--- Work to be completed ---
Which lines in the records below hold the word "computer"? Copy each of them.

───

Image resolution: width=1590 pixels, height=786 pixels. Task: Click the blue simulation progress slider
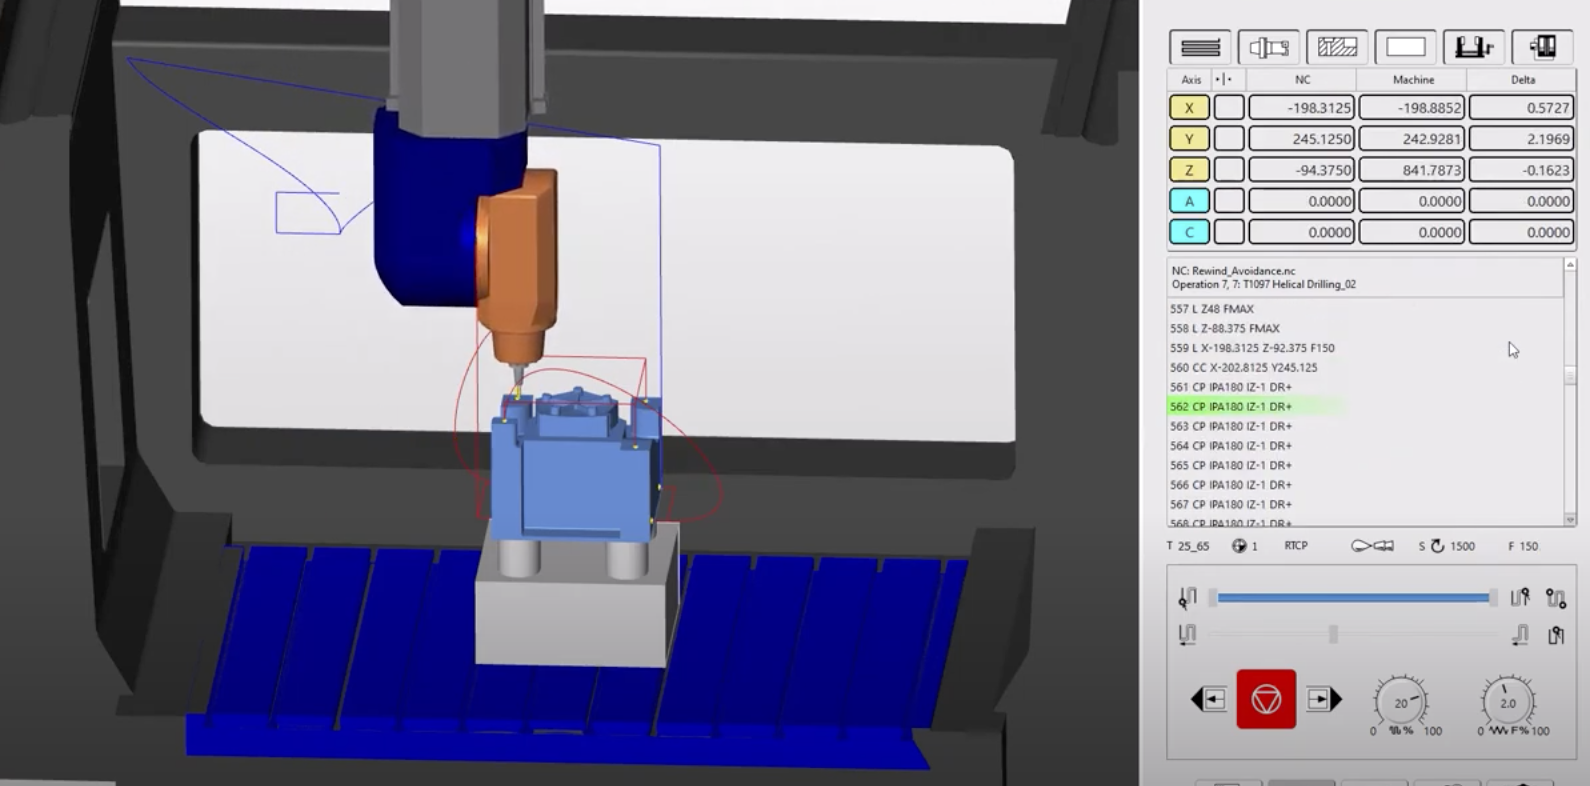click(x=1352, y=598)
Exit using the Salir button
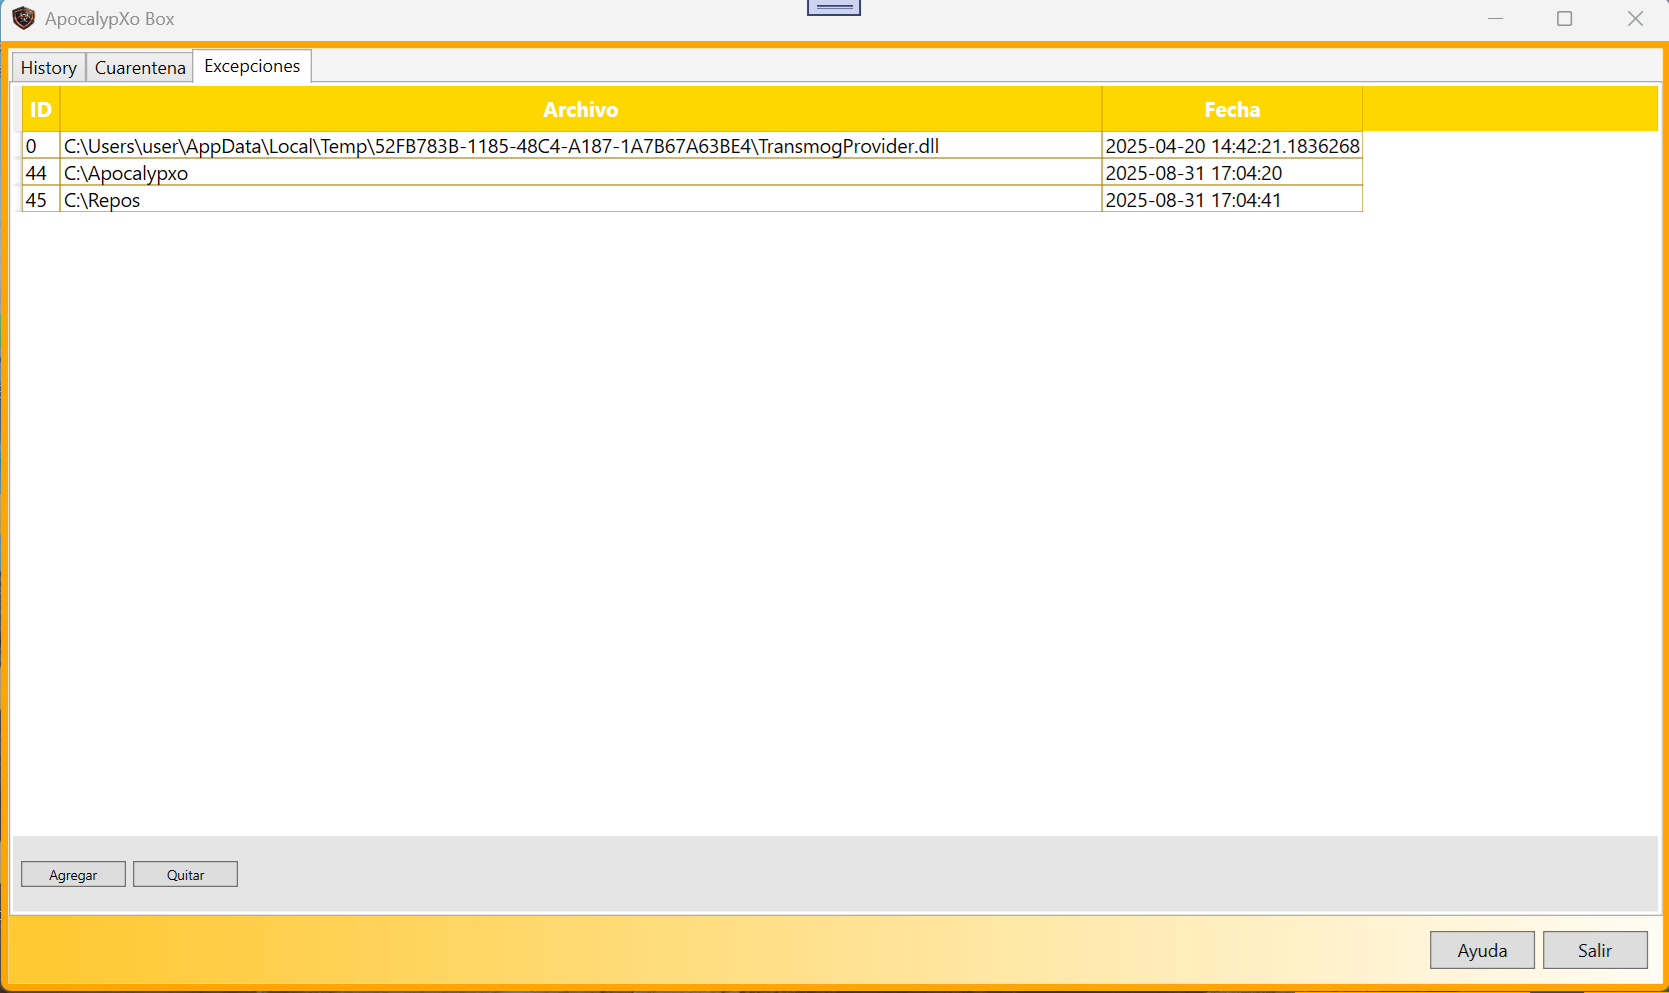The image size is (1669, 993). point(1594,950)
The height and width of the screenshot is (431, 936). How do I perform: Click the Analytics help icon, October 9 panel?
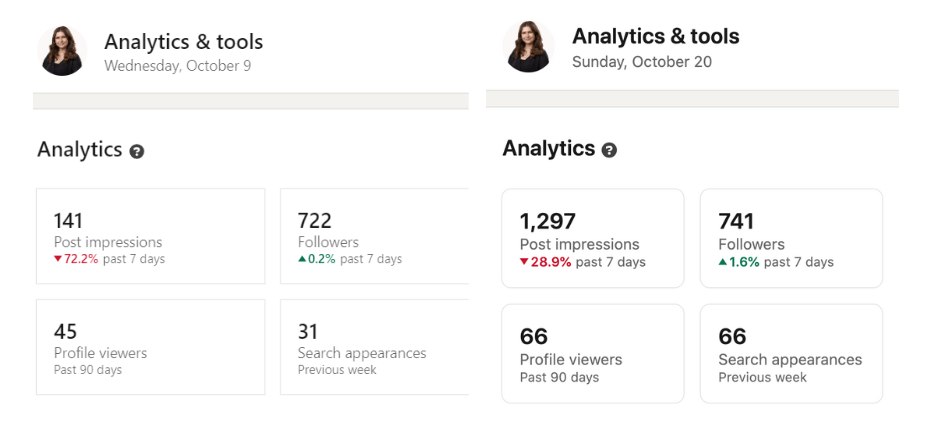point(137,152)
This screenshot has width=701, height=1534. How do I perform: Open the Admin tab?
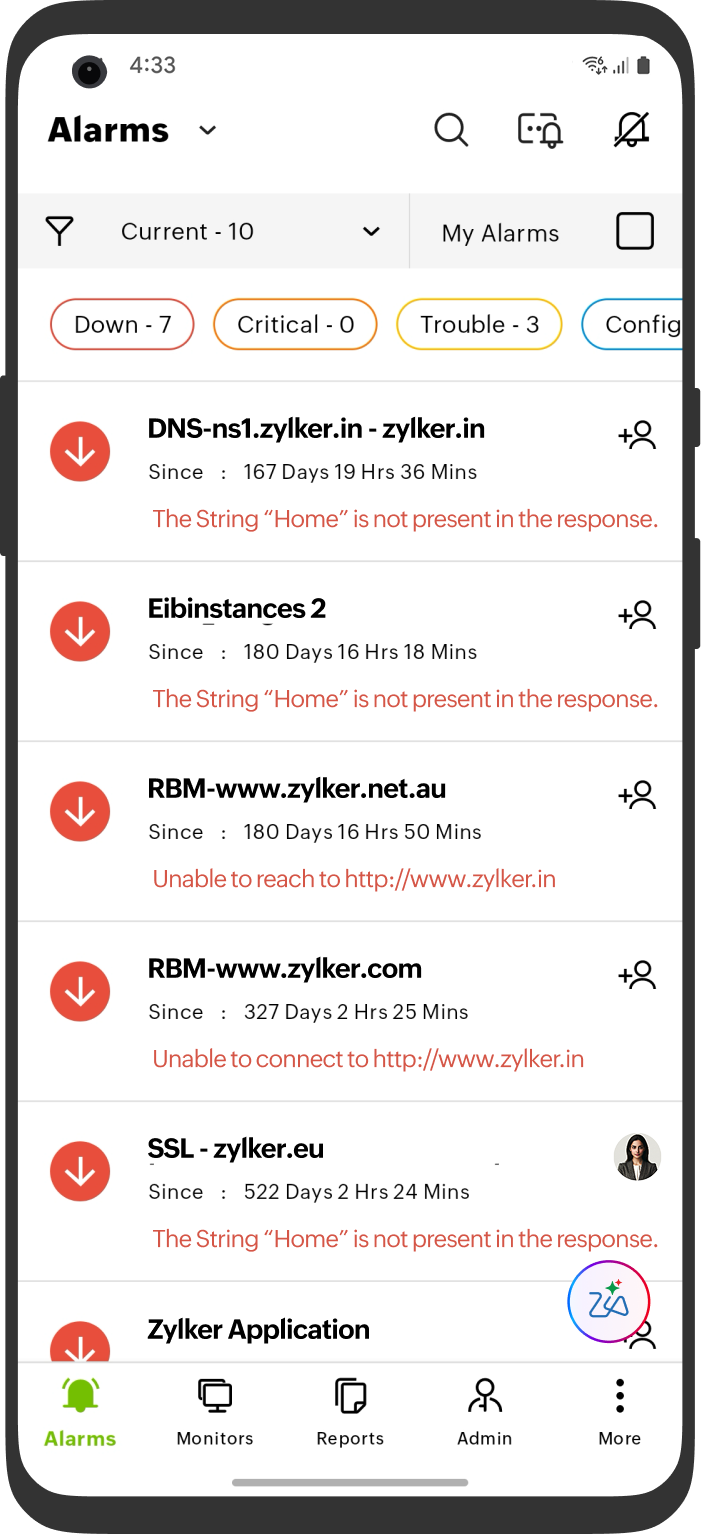point(485,1412)
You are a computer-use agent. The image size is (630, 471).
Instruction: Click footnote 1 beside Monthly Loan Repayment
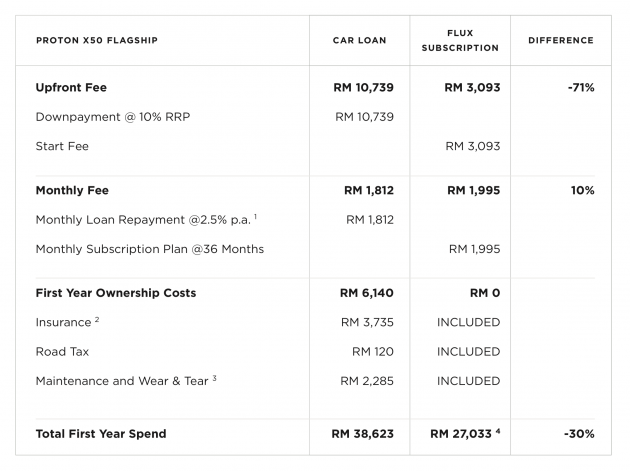(x=256, y=217)
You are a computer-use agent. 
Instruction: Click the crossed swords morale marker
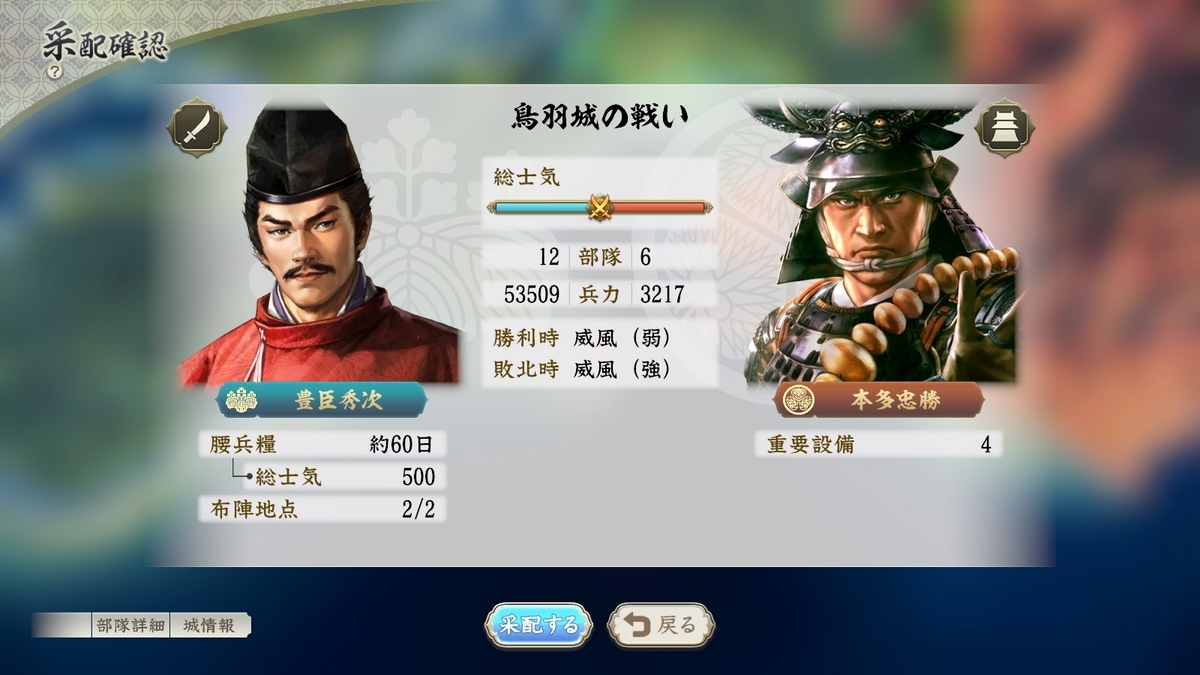(x=599, y=207)
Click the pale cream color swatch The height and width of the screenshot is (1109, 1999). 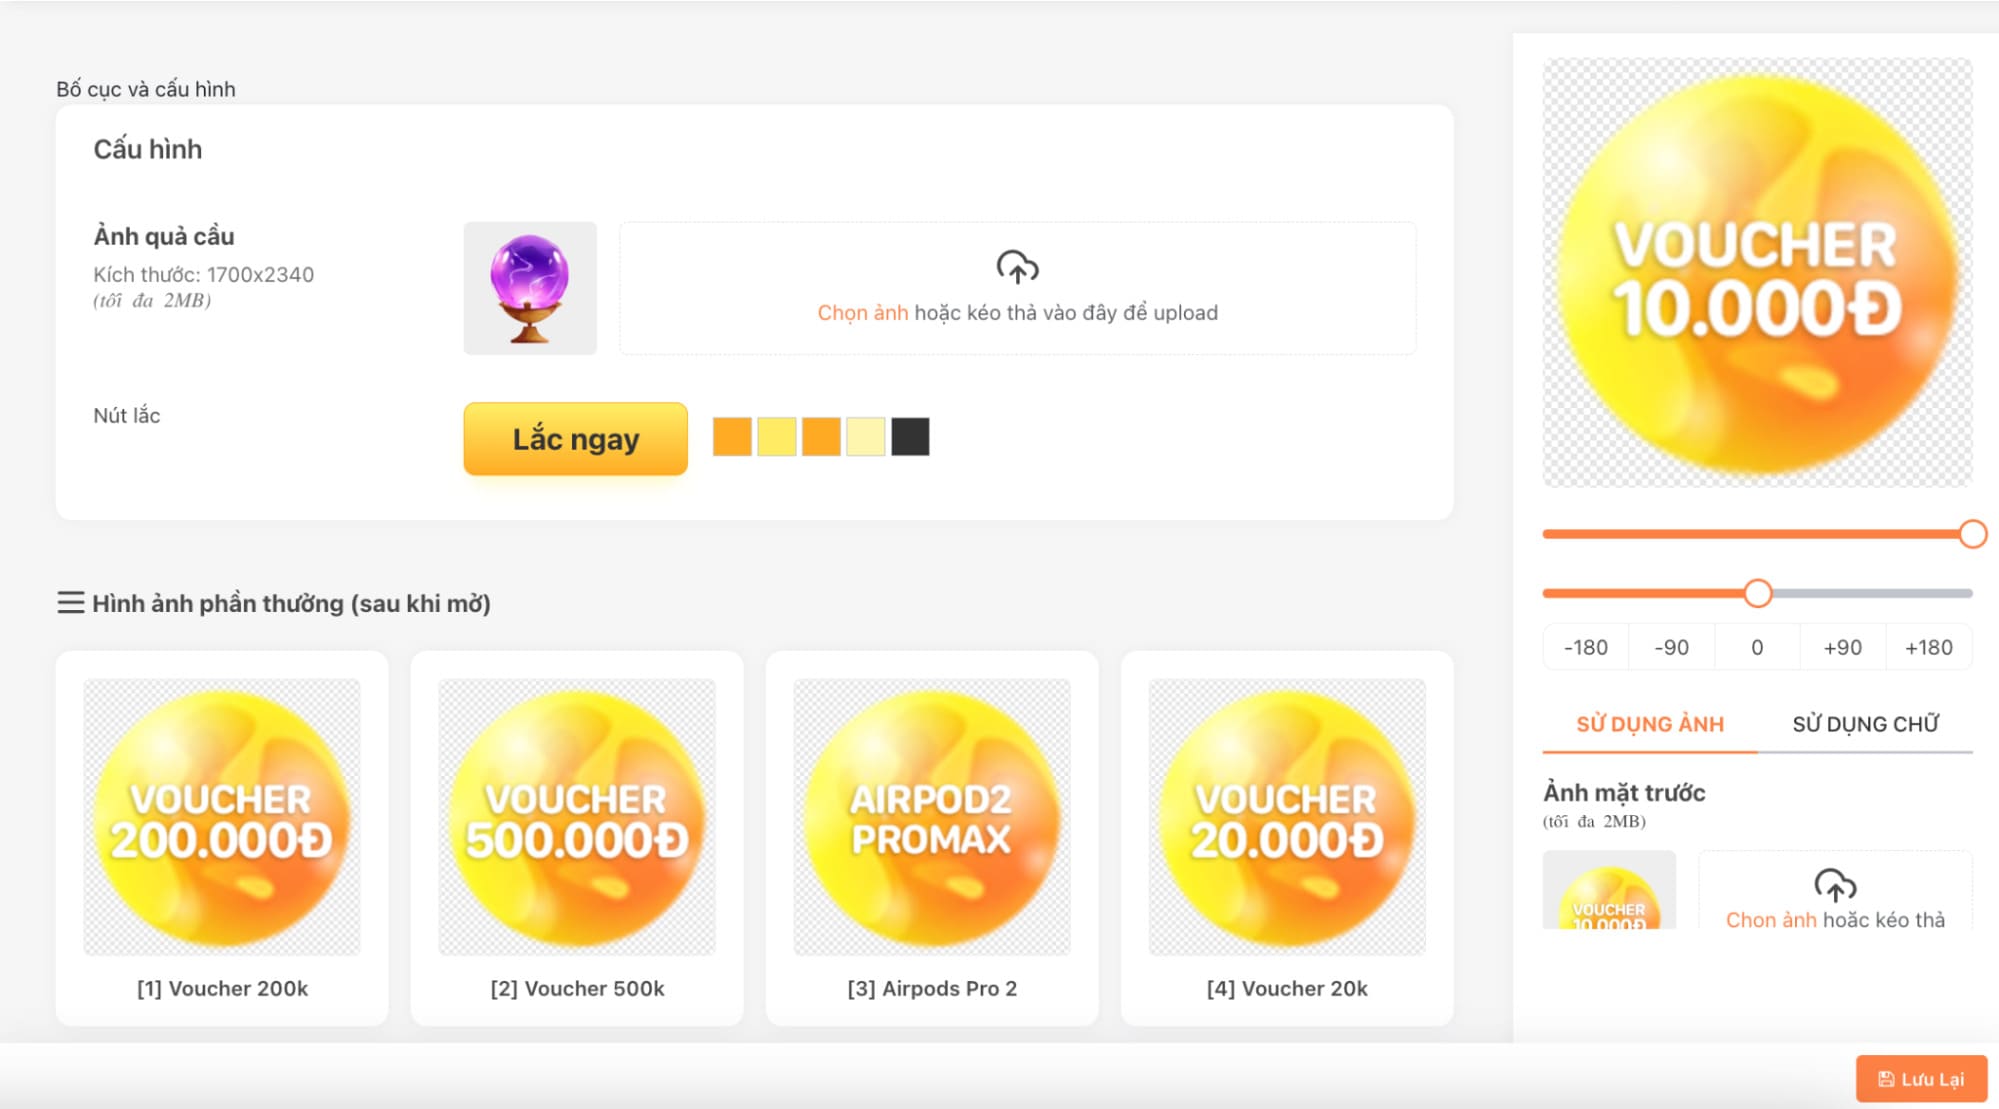tap(866, 437)
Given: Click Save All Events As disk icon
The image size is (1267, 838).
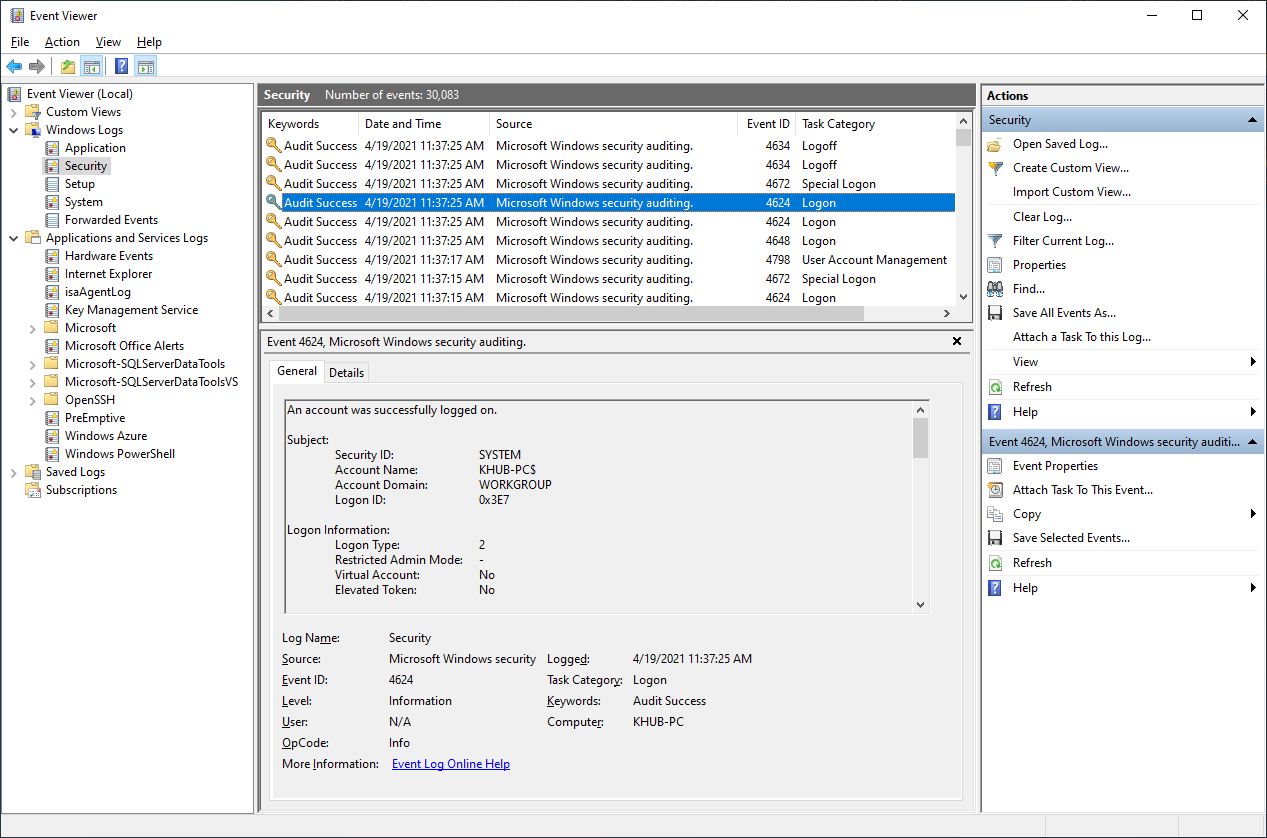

───

--- Written reply ---
You are a computer-use agent. The image size is (630, 471).
You are a computer-use agent. 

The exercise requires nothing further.